I guess that's just a combination of a number of fallacies.
Way to much bandwidth is waisted by those 2 or 3 who have to have the last word.
 
How about the use of language to connect the idea of liberal with the visceral and natural protective reaction of disgust. How many children wretch at the sight of food that is green? What if you could be made to find yourself revolting if you challenge authority and real authority is conservative?
Well, that's 1984, the Orwellian ideal... total subjugation of the populace.

I have always thought it my responsibility to challenge authority. It was Jim Morrison who said "When you make your peace with authority, you become authority." People who do not understand that are anathema to my way of thinking and living.
 
Well, that's 1984, the Orwellian ideal... total subjugation of the populace.

I have always thought it my responsibility to challenge authority.
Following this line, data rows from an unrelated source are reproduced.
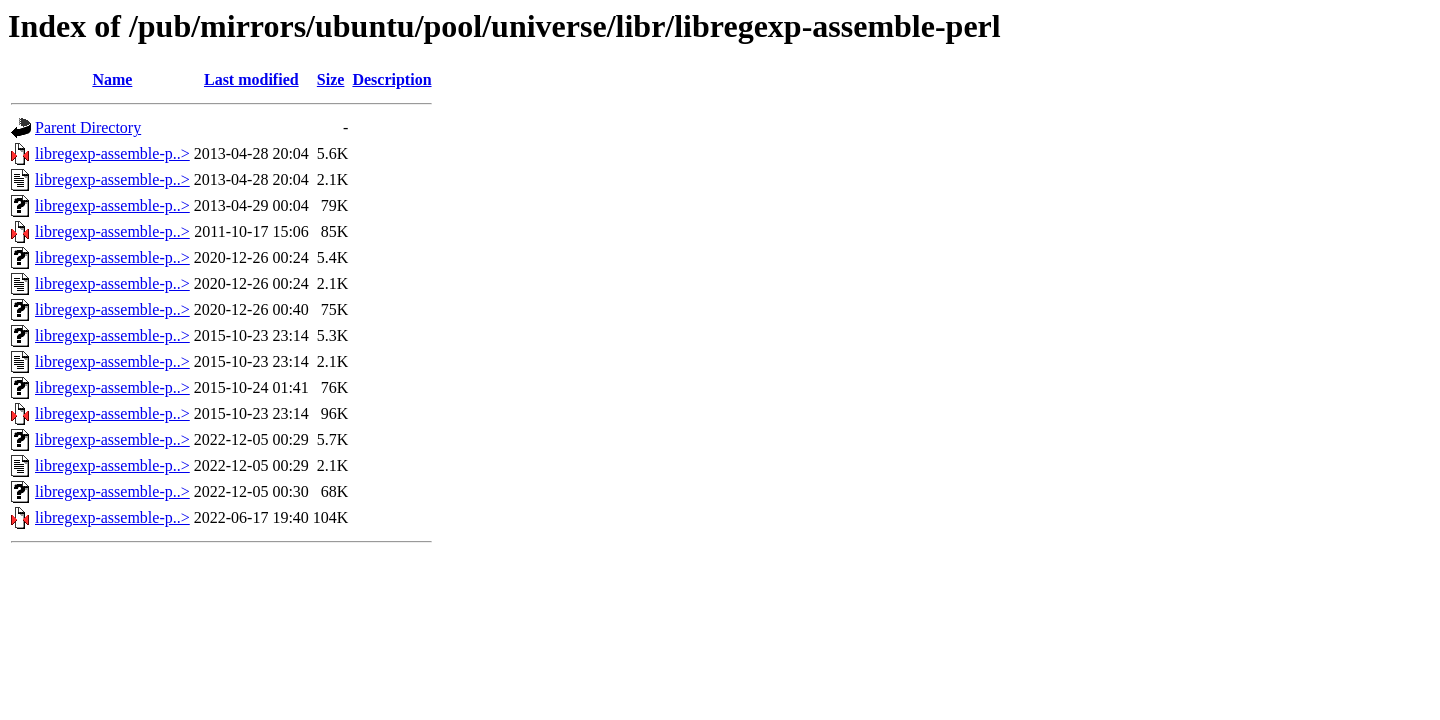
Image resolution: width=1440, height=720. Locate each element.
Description (391, 79)
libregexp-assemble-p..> (112, 153)
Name (112, 79)
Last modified (251, 79)
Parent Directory (88, 127)
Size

It was Jim Morrison who said "When you make your peace with authority, you become authority." People who do not understand that are anathema to my way of thinking and living.

The problem I find within myself is that while I may have all the intentions in the world to think for myself, because I can't determine the roots of all of my attitudes and biases, what I wish to be like and what I am like may be very different things. It was no easy matter, for example, to know I hate myself in the abstract by experiencing buried feelings, leaving god knows how many I still have hidden while knowing for pretty sure they are still some there. The bottom line for me here then, is that I can't really say the way I think and live is really MY WAY.
 
The problem I find within myself is that while I may have all the intentions in the world to think for myself, because I can't determine the roots of all of my attitudes and biases, what I wish to be like and what I am like may be very different things. It was no easy matter, for example, to know I hate myself in the abstract by experiencing buried feelings, leaving god knows how many I still have hidden while knowing for pretty sure they are still some there. The bottom line for me here then, is that I can't really say the way I think and live is really MY WAY.
Well, that's a rather enlightened perspective. I have discovered hidden feelings in myself I would never have believed lived in my subconscious. It was a bitter sweet experience and one I'm not at all sure I've ever come to terms with. It was a long long time ago.
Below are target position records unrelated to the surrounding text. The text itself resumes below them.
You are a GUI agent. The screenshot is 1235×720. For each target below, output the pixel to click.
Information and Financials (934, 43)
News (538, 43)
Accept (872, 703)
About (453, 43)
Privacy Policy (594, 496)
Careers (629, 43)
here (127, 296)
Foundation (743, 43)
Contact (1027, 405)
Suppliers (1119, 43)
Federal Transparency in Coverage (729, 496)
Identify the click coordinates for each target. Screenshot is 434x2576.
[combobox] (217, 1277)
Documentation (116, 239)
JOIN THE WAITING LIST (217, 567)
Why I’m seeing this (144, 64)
Knowing yourself isn't as simple as most people think.
 
Well, that's a rather enlightened perspective. I have discovered hidden feelings in myself I would never have believed lived in my subconscious. It was a bitter sweet experience and one I'm not at all sure I've ever come to terms with. It was a long long time ago.
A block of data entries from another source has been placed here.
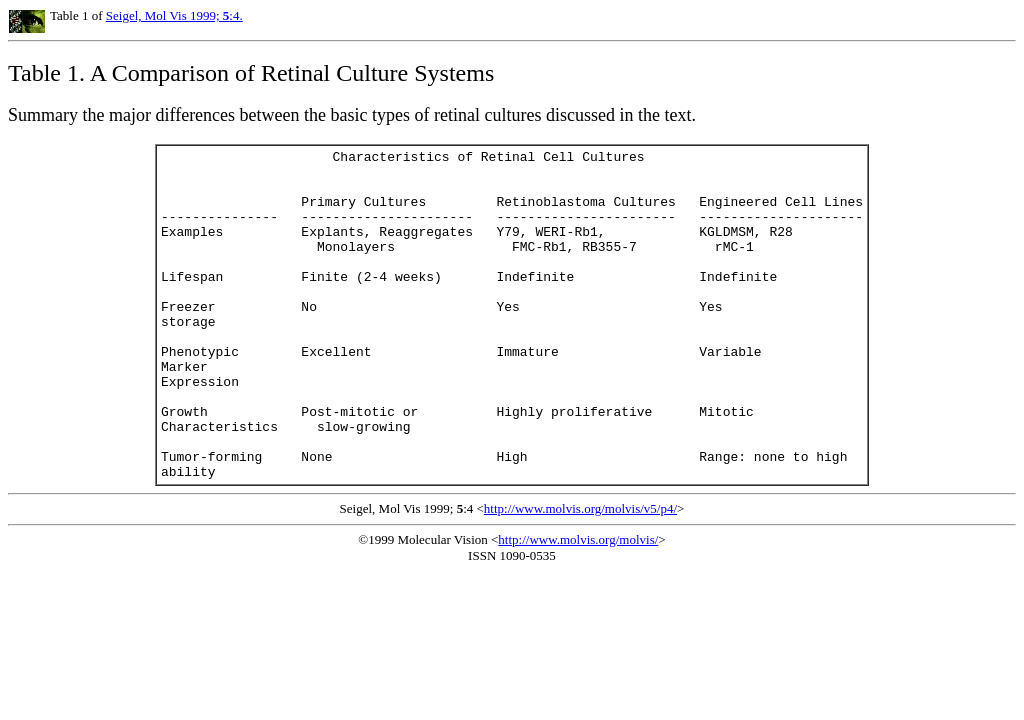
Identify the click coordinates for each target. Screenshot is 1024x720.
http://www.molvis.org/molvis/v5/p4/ (580, 574)
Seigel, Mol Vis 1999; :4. (174, 15)
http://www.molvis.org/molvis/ (578, 605)
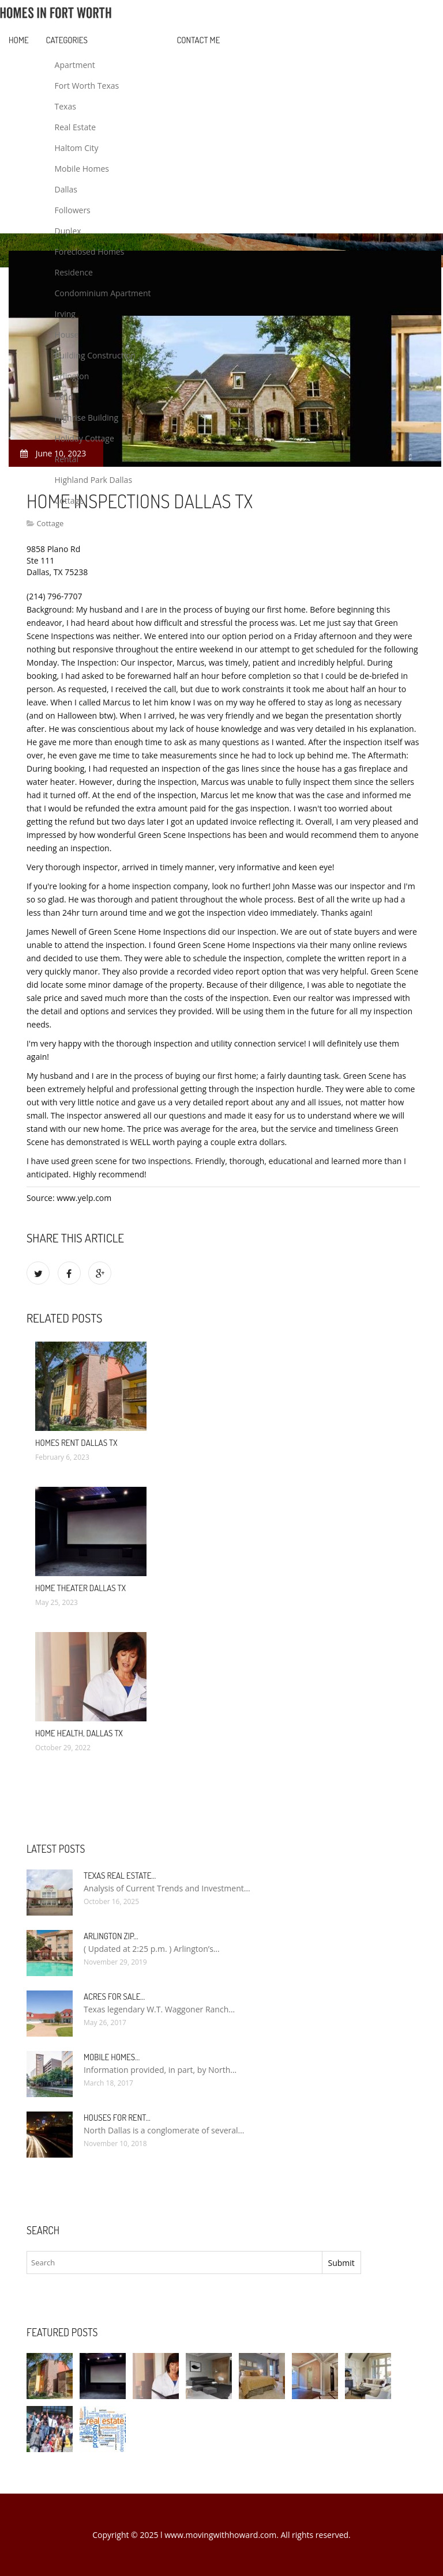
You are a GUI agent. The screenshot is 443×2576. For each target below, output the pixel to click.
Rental (66, 459)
Knowing yourself isn't as simple as most people think.
Your quotations on happiness you chose to point to I find extremely impressive. Truth approached, I think, brings a collapse of the paradox of duality.
 
Your quotations on happiness you chose to point to I find extremely impressive. Truth approached, I think, brings a collapse of the paradox of duality.
I get a kick out of quotations, I save them, have a pretty extensive collection saved to my personal data. I should say I get a lot more than a kick out of them. Many are in my mind somewhere and pop out like songs that come to you out of the blue sometimes. I remember Henry Miller saying that in his youth he crouched in the crevices between great ideas. It's a metaphor. Having great ideas in mind is ennobling over time. I firmly believe that. Some of those quotations about happiness are among those. When I was a lot younger I didn't believe in "happiness." I believed in PASSION! I still believe in that, of course, but I don't reject "happiness." There's so much that life can offer, "whatever you think, it's more than that, more than that." That's from a song by The Incredible String Band. They were quite mystical savants.